BLANKO e-KTP Disdukcapil TTS, Kosong


So'E (NTT) kompas86tv.com_, Blangko Kartu Tanda Penduduk (e-KTP) Dinas Kependudukan dan Pencatatan Sipil ( Disdukcapil) Kabupaten Timor Tengah Selatan ( TTS ) kurang lebih Dua Minggu terakhir Kosong, Demi untuk menyelamatkan Masyarakat, Disdukcapil 'TTS siap melayani seperti mana biasanya, yaitu melakukan perekaman dan Membuat Surat keterangan ( SUKET ) Bagi Masyarakat.

Saat Media ini kompas86.com., Menemui Kepala Dinas Dukcapil TTS, Apris A Manafe, SE. M.Si. di ruang kerjanya, Selasa ( 22 - November - 2022 ). Mengatakan bahwa Untuk Blanko e-KTP kurang lebih hampir Dua Minggu blanko habis jadi cara untuk memenuhi kebutuhan masyarakat yaitu Meminjam dari Kabupaten Alor 500 kepingin sudah terpakai habis dan Meminjam lagi dari Kabupaten Timor Tengah Utara ( TTU ) itu 500 keping dan sudah terpakai sehingga masih tersisa 220 keping,

Saat ini Dukcapil TTS fokuskan pelayanan ke Desa sehingga membawa 500 keping yang dipinjamkan dari Alor dan ada 8 Desa yang terlayani sesuai dengan Permintaan tetapi satu Desa dari 8 Desa hanya mendapatkan 50 keping Perekaman sesuai dengan Kebutuhan yang di preoritaskan yaitu masyarakat yang membutuhkan secara urgent,

Kalau untuk perubahan itu di rekap di servernya Dukcapil untuk menunggu dikemudian hari blanko sudah ada di Jakarta kami ambil dan cetak sehingga tinggal didistribusikan ke Desa,

Apris mengatakan bahwa waktu habis Membangun komonikasi via WA ke Korwil dan pejabat yang menangani langsung blanko tapi jawabannya blanko untuk sementara habis.

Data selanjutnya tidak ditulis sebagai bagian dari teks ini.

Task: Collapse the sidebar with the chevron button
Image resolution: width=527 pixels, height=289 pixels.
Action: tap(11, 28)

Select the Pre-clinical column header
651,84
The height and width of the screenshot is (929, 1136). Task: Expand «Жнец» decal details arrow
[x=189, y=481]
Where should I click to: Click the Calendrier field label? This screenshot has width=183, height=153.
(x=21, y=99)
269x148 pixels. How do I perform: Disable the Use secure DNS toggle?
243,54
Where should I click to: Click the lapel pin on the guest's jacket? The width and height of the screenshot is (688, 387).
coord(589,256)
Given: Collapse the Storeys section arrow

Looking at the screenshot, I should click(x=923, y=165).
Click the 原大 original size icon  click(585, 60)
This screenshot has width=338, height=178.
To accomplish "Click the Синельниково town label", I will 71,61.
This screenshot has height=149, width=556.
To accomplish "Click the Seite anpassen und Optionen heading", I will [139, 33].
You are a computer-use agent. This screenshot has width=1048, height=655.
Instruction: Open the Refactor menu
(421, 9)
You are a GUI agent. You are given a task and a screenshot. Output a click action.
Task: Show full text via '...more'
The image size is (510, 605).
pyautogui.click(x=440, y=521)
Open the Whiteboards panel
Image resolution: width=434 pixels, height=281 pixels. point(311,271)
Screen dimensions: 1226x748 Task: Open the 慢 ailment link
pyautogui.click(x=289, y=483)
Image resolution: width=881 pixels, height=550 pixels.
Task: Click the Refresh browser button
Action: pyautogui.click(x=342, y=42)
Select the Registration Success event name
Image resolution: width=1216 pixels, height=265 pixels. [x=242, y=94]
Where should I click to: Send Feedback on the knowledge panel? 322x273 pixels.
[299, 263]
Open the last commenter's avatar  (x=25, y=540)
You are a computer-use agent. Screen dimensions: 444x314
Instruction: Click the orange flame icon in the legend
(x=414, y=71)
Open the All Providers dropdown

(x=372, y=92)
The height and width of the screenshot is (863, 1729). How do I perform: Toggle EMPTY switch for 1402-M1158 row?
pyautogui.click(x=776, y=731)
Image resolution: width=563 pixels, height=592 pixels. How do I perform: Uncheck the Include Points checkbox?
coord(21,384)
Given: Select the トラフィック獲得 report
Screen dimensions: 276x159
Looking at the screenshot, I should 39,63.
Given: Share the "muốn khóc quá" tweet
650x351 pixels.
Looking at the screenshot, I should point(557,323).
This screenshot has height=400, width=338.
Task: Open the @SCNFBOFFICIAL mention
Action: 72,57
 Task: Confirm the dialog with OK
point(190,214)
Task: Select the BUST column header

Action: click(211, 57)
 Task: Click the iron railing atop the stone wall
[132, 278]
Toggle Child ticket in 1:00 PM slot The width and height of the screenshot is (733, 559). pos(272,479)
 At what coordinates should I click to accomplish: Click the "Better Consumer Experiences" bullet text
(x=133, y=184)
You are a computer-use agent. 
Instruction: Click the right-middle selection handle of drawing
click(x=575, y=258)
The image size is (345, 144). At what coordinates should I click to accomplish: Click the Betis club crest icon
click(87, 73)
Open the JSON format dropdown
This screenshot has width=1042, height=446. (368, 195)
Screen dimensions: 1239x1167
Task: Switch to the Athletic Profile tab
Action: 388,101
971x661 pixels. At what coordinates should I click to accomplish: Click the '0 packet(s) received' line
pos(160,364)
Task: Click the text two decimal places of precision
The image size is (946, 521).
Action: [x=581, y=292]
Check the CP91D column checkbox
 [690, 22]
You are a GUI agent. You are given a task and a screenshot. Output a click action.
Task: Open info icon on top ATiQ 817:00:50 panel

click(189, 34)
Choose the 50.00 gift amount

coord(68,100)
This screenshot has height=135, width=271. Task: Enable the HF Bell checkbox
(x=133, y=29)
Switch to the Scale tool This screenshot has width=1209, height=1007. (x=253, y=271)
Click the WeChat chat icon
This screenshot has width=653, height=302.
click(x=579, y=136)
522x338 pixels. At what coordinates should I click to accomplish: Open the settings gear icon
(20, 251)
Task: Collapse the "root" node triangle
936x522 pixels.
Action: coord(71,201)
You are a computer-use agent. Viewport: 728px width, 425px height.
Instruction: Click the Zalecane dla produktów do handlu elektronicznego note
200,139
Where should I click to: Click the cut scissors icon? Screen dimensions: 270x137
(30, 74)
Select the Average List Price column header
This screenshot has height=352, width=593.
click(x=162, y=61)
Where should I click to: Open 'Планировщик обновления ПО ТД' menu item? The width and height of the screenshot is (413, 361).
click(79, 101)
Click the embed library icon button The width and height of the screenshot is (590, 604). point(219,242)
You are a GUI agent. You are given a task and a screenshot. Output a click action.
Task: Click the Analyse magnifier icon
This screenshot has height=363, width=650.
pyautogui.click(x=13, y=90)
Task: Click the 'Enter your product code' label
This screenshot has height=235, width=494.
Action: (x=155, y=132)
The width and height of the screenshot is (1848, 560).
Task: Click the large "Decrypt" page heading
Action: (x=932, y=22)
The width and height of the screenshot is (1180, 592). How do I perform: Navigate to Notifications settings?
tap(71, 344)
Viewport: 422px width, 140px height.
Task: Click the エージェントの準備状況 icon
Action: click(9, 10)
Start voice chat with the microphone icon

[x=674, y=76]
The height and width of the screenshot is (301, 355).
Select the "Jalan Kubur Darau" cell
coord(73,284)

Apris membangun komonikas dan jawaban dari Dirjen itu mengatakan bahwa waktu sementara ini bisa sampai tanggal 5 Januari.
Surat pemberitahuan dari Dirjen tertanggal 18 - November - 2022 ada surat yg di tujukan kepada semua kepala Dinas (Dukcapil) jadi kami akan mengeluarkan SUKET sampai tanggal 5 Januari tapi apabila ditengah - tengah itu ada Blanko maka kami akan melakukan pelayanan seperti biasanya,

Perbedaan Antara SUKET dan e-KTP itu satu keping yang satu kertas tapi sebenarnya kegunaannya sama. Dirjen Dukcapil meminta untuk identitas kependudukan digital itu dimaksimalkan untuk masyarakat sehingga saat masyarakat jalan-jalan jangan sampai pegang kertas untuk identitas, karena itu masyarakat cukup bawa HP Android sehingga bisa mengakses KTP atau Kartu Keluarga itu Mudah, Dengan demikian Dukcapil sementara waktu tingkatkan hal itu, sedangkan untuk dokumen yang lain itu tidak menjadi soal.